┌──

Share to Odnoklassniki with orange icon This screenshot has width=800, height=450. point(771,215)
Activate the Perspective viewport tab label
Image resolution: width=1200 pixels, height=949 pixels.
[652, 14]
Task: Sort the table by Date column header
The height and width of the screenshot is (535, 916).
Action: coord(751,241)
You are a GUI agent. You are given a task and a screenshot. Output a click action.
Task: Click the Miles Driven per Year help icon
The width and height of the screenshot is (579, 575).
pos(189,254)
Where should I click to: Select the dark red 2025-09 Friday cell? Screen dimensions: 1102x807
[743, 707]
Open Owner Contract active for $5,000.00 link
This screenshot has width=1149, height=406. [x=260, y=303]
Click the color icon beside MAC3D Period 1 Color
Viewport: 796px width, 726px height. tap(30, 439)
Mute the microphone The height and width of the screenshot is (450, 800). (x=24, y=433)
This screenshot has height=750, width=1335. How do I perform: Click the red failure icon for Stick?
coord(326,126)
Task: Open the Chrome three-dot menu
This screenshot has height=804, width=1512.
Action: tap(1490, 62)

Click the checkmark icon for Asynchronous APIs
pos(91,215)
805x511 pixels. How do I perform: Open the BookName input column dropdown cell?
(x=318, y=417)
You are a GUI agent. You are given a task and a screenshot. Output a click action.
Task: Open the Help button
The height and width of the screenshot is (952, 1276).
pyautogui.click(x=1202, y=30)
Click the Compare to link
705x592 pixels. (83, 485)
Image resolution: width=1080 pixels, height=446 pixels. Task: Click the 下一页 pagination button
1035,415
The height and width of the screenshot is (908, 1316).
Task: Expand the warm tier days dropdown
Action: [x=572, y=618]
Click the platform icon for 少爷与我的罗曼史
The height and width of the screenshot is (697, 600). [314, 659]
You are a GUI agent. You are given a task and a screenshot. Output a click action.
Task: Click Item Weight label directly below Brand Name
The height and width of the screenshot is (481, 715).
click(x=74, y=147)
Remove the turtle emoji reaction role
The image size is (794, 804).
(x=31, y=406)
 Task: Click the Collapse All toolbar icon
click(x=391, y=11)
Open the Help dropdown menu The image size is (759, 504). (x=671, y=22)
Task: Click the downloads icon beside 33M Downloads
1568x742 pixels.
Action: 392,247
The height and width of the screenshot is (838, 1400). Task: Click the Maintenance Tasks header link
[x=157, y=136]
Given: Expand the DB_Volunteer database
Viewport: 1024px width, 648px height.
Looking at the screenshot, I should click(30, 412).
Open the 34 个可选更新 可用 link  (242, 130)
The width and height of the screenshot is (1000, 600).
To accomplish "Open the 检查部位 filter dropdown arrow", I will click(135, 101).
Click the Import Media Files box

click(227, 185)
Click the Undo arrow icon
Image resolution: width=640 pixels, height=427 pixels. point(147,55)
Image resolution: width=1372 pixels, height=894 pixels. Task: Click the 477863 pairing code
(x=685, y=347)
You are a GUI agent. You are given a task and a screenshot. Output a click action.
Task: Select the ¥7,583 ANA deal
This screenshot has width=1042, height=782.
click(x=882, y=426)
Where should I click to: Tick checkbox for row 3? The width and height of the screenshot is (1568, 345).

└──

ACTIVITY:
Give the entries again, every one of them exactly.

RESULT:
Share to Odnoklassniki with orange icon This screenshot has width=800, height=450. point(771,215)
Activate the Perspective viewport tab label
Image resolution: width=1200 pixels, height=949 pixels.
[652, 14]
Task: Sort the table by Date column header
The height and width of the screenshot is (535, 916).
Action: coord(751,241)
You are a GUI agent. You are given a task and a screenshot. Output a click action.
Task: Click the Miles Driven per Year help icon
The width and height of the screenshot is (579, 575).
pos(189,254)
Where should I click to: Select the dark red 2025-09 Friday cell? Screen dimensions: 1102x807
[743, 707]
Open Owner Contract active for $5,000.00 link
This screenshot has width=1149, height=406. [x=260, y=303]
Click the color icon beside MAC3D Period 1 Color
Viewport: 796px width, 726px height. tap(30, 439)
Mute the microphone The height and width of the screenshot is (450, 800). (x=24, y=433)
This screenshot has height=750, width=1335. How do I perform: Click the red failure icon for Stick?
coord(326,126)
Task: Open the Chrome three-dot menu
This screenshot has height=804, width=1512.
Action: tap(1490, 62)

Click the checkmark icon for Asynchronous APIs
pos(91,215)
805x511 pixels. How do I perform: Open the BookName input column dropdown cell?
(x=318, y=417)
You are a GUI agent. You are given a task and a screenshot. Output a click action.
Task: Open the Help button
The height and width of the screenshot is (952, 1276).
pyautogui.click(x=1202, y=30)
Click the Compare to link
705x592 pixels. (83, 485)
Image resolution: width=1080 pixels, height=446 pixels. Task: Click the 下一页 pagination button
1035,415
The height and width of the screenshot is (908, 1316).
Task: Expand the warm tier days dropdown
Action: [x=572, y=618]
Click the platform icon for 少爷与我的罗曼史
The height and width of the screenshot is (697, 600). [314, 659]
You are a GUI agent. You are given a task and a screenshot. Output a click action.
Task: Click Item Weight label directly below Brand Name
The height and width of the screenshot is (481, 715).
click(x=74, y=147)
Remove the turtle emoji reaction role
The image size is (794, 804).
(x=31, y=406)
 Task: Click the Collapse All toolbar icon
click(x=391, y=11)
Open the Help dropdown menu The image size is (759, 504). (x=671, y=22)
Task: Click the downloads icon beside 33M Downloads
1568x742 pixels.
Action: 392,247
The height and width of the screenshot is (838, 1400). Task: Click the Maintenance Tasks header link
[x=157, y=136]
Given: Expand the DB_Volunteer database
Viewport: 1024px width, 648px height.
Looking at the screenshot, I should click(30, 412).
Open the 34 个可选更新 可用 link  (242, 130)
The width and height of the screenshot is (1000, 600).
To accomplish "Open the 检查部位 filter dropdown arrow", I will click(135, 101).
Click the Import Media Files box

click(227, 185)
Click the Undo arrow icon
Image resolution: width=640 pixels, height=427 pixels. point(147,55)
Image resolution: width=1372 pixels, height=894 pixels. Task: Click the 477863 pairing code
(x=685, y=347)
You are a GUI agent. You are given a task and a screenshot. Output a click action.
Task: Select the ¥7,583 ANA deal
This screenshot has width=1042, height=782.
click(x=882, y=426)
Where should I click to: Tick checkbox for row 3? The width and height of the screenshot is (1568, 345).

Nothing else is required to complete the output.